◆ **Passage to read**
-- start --

# Scampi



## ScampiCat (Oct 11, 2014)

Hi all. I'm kinda new here, been lurking around but not posting a lot.

My names Allie and I just want to share some pics of my lovely boy, Scampi


This was him snuggled up in a blanket just a few days after we brought him home


sitting on my Mothers lap


This is him now at 4 and a half months being adorable :001_tt1:


----------



## MinkyMadam (Apr 12, 2014)

Welcome to the forum. Scampi is super cute.  Love the name. X


----------



## RubyFelicity (Aug 26, 2013)

He's so gorgeous.


----------



## ScampiCat (Oct 11, 2014)

Thanks guys. He's such a friendly little cat he always trys to lick my face or toes every morning to wake me up. Dont know what I would do without him now:biggrin:


----------



## lostbear (May 29, 2013)

Welcome to the forum - what a beautiful cat. Very handsome.


----------



## Ragdollsfriend (Feb 13, 2014)

Hey I'll just say Scampi looks loved. And I agree he's so adorable :biggrin:


----------



## geebee192 (Dec 5, 2014)

gorgeous


----------



## micknick (Jan 20, 2015)

hes a cutie


----------



## lostbear (May 29, 2013)

Gorgeous! Particularly love the final pic . . . . "Draw me like one of your French cats."

:laugh::laugh::laugh:


----------



## MiloandTazzy (Dec 10, 2014)

He's gorgeous, I love his name.


----------



## MoochH (Aug 22, 2012)

He looks totally yummy :001_wub:


----------

-- end --

◆ **Data excerpt**
-- start --

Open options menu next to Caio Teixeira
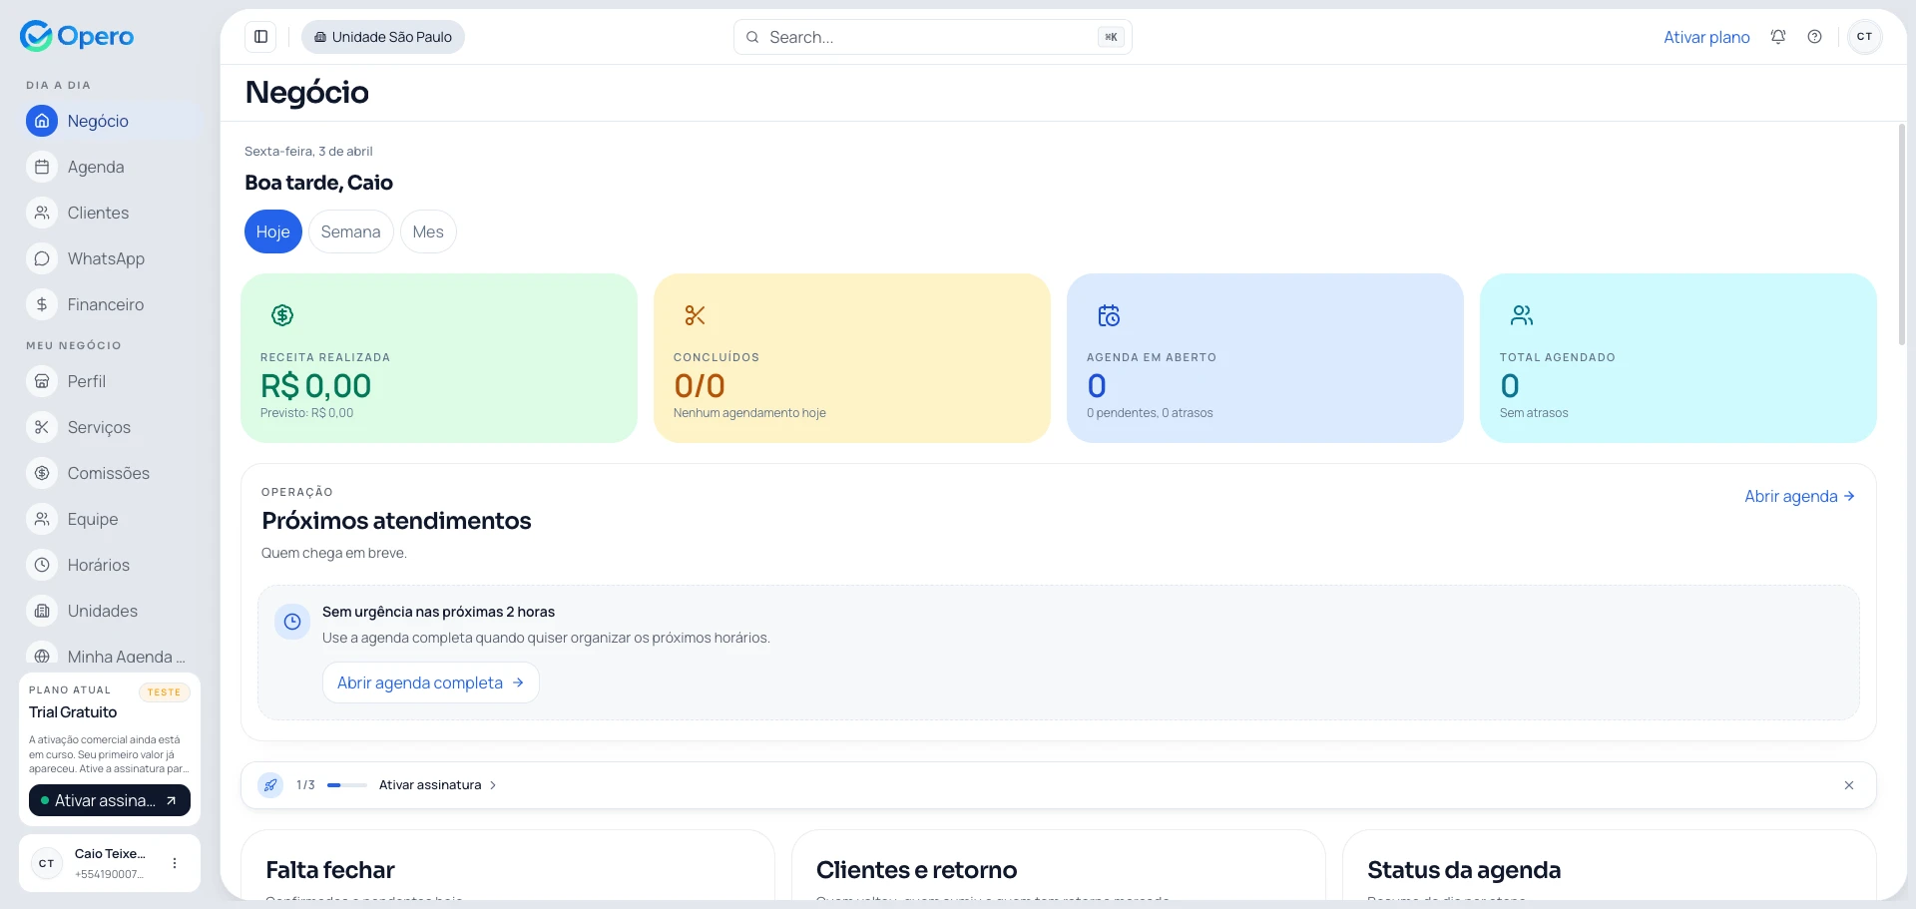The width and height of the screenshot is (1916, 909). (176, 863)
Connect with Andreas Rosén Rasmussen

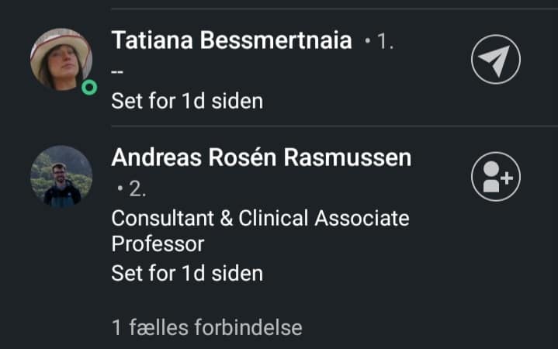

-- end --

◆ **Written instruction**
In the forum thread about Scampi, how old does the owner say Scampi is now?

◆ **Response below**
Four and a half months.